Thursday 25 April 2013

To Become A Moral Nation Begin by breaking the nexus of politics and black money that’s at the heart of our current malaise




To Become A Moral Nation

Begin by breaking the nexus of politics and black money that’s at the heart of our current malaise

Pavan K Varma 


We may be the world’s largest democracy, but the tragedy is that most Indians equate the practice of our democracy with the absence of idealism. For a nation whose founding father was a man of the moral stature of Mahatma Gandhi, this is indeed a great fall.
    The link between unaccounted money and political parties is at the heart of our current malaise. What is worrying is the blatancy with which what is wrong is accepted as both normal and inevitable. In fact, most people believe that there is nothing that can be done in the matter. This cynical assumption needs to be interrogated, because there is a way forward which can allow some framework of rectitude so that future generations can retain their faith in the democratic system.
    Scores of committees have been set up by the government to find a solution, but their output has remained confined to proposals, ideas and intentions. This is because most political parties and politicians have no overriding motivation to change the current system of which they are the biggest beneficiaries. But there is a core group of proposals which are doable and feasible, and I am listing them for discussion and debate.
    Firstly, the current practice which allows parties not to identify donors contributing less than Rs 20,000 must be scrapped. This is the principal (but not only) channel for parties to collect vast amounts of undeclared funds. Reliable estimates indicate that 85% of the ‘donors’ to political parties are faceless. The answer is that every paisa given as a donation to political parties must be accounted for and transacted through auditable and transparent bank transactions. Conversely, all payments made by political parties must be made through banking channels. This has also been recommended by the core committee on electoral reforms sponsored by the Election Commission (EC). Our vaunted powers in IT should be
harnessed to devise a common online accounting framework, leaving as little space as possible for political parties to hide income and expenditure.
    Secondly, all political parties must compulsorily make public their audited accounts every year.
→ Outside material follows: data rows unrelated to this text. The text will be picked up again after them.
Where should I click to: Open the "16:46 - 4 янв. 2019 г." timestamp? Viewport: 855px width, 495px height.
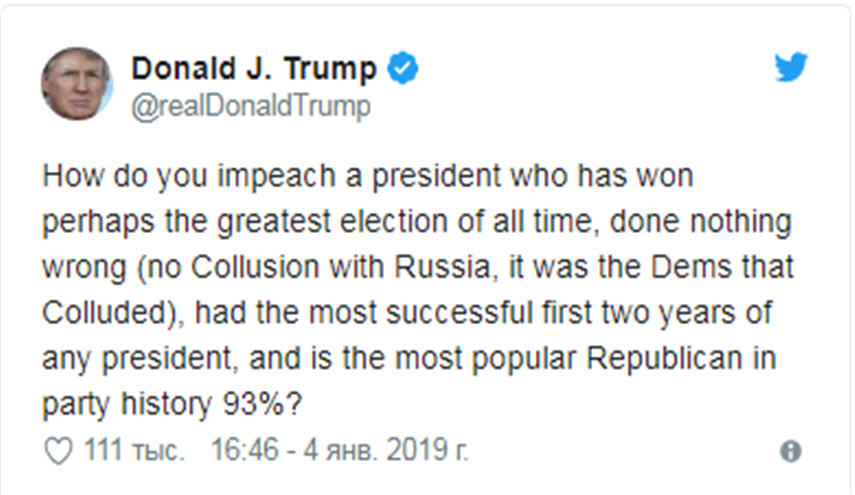pos(338,451)
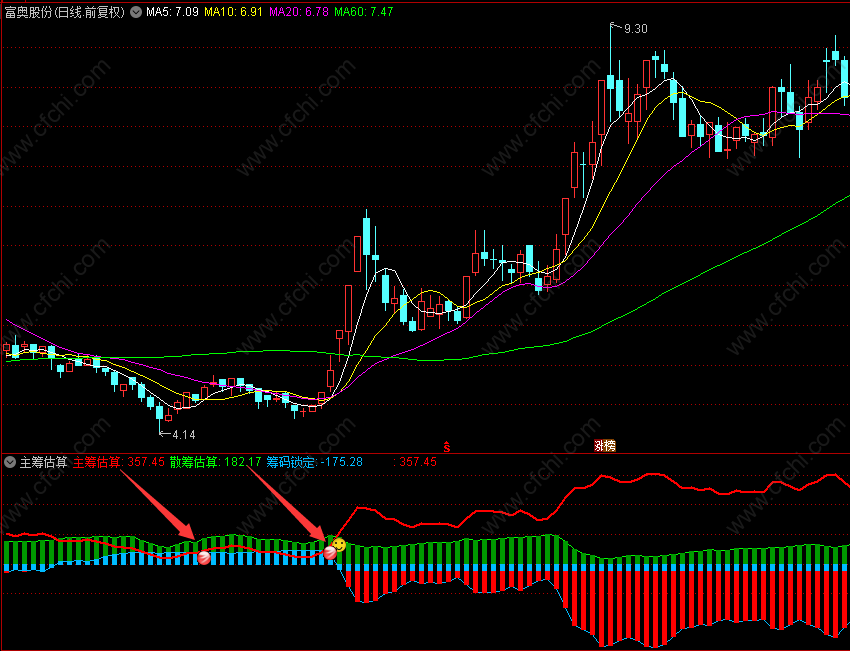Image resolution: width=850 pixels, height=651 pixels.
Task: Click the blue 筹码锁定 value label
Action: (x=315, y=462)
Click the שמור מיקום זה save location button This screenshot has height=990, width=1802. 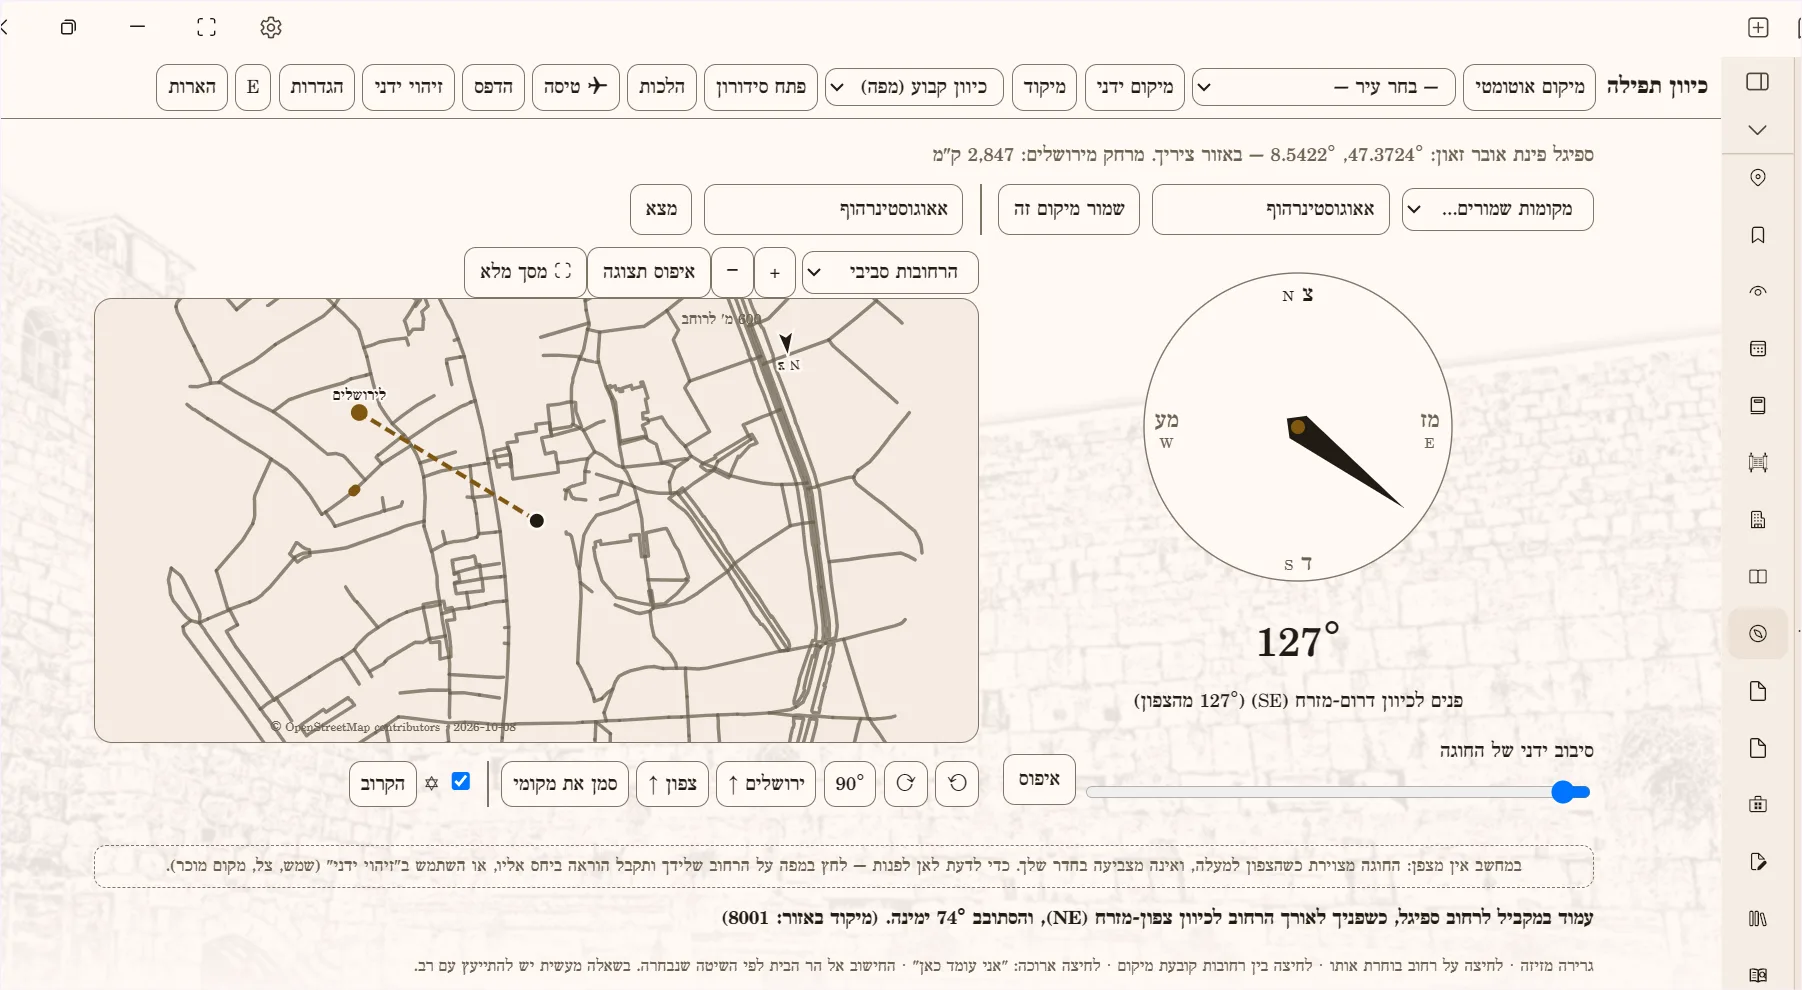coord(1069,209)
Currently candidates are required to disclose their assets and liabilities but not political parties. This has been proposed by the EC as far back as 2004, with the recommendation that the auditing may be done by any firm ofauditors approved by the CAG.
    Thirdly, the EC or the enforcement authority it designates should have powers to monitor and scrutinise party funds. If any unaccounted transaction is traced, the giver and the receiver should be penalised. If a party worker, on behalf of the party, or on his own behalf, collects funds for the party which are not reflected in the mandatorily established system of financial transparency, and the allegation is established, he or she would be required to be expelled from the party and forfeit the right to fight elections for the next six years, and the party should be issued a show-cause notice to explain its role in the matter.
    Fourthly, culpability with regard to illicit funding transactions, if established on more than three occasions, should render a party liable to be deregistered. Similarly, a false declaration of accounts should entitle the EC to derecognise a party after giving it a reasonable opportunity to show cause. This has been recommended by the Law Commission, and endorsed by the EC.
    Fifthly, any judicial appeal from a finding by the EC should be dealt with without any further court of appeal by fast-track courts/special election tribunals established for this purpose. They would be required to give their verdict within a maximum time limit of six months. Their setting up under Article 329 (B) of the Constitution has been recommended by the EC.
    Sixthly, the Right to Information Act (RTI) must be extended to all political parties with respect to their financial accounts. Since all transactions would be electronically recorded, it would not be difficult for parties to give information to any RTI query, including the identity of a donor and the amount contributed. The public has a right to know.
    Seventhly, with such a system in place the ceilings on donations, which in any case are breached by covert practice, should be abolished. Equally, the current ceiling on expenditure by individual candidates on elections must be revisited. Everybody knows that the current ceiling is almost universally breached in actual practice, thereby devaluing the law itself. It is time to end this hypocrisy.
    The above measures are ready for implementation. They have been recommended by the EC and other official committees. While more needs to be done with regard to other issues such as the increasing criminalisation of politics, it is important to make a first beginning. This will then pave the way for the comprehensive electoral reforms bill which has been pending before Parliament for the last two decades. Ultimately, change will come about only when public pressure compels it. Otherwise, the establishment has little incentive to initiate change on its own. Indian democracy must come to grips with what is wrong within it, and allow for long-delayed and much-needed reform. We cannot be the world’s largest democracy and also one of the world’s most corrupt political systems. 
Public pressure can impel a clean-up.
    The writer, an author and former diplomat, is currently adviser to the Bihar chief minister.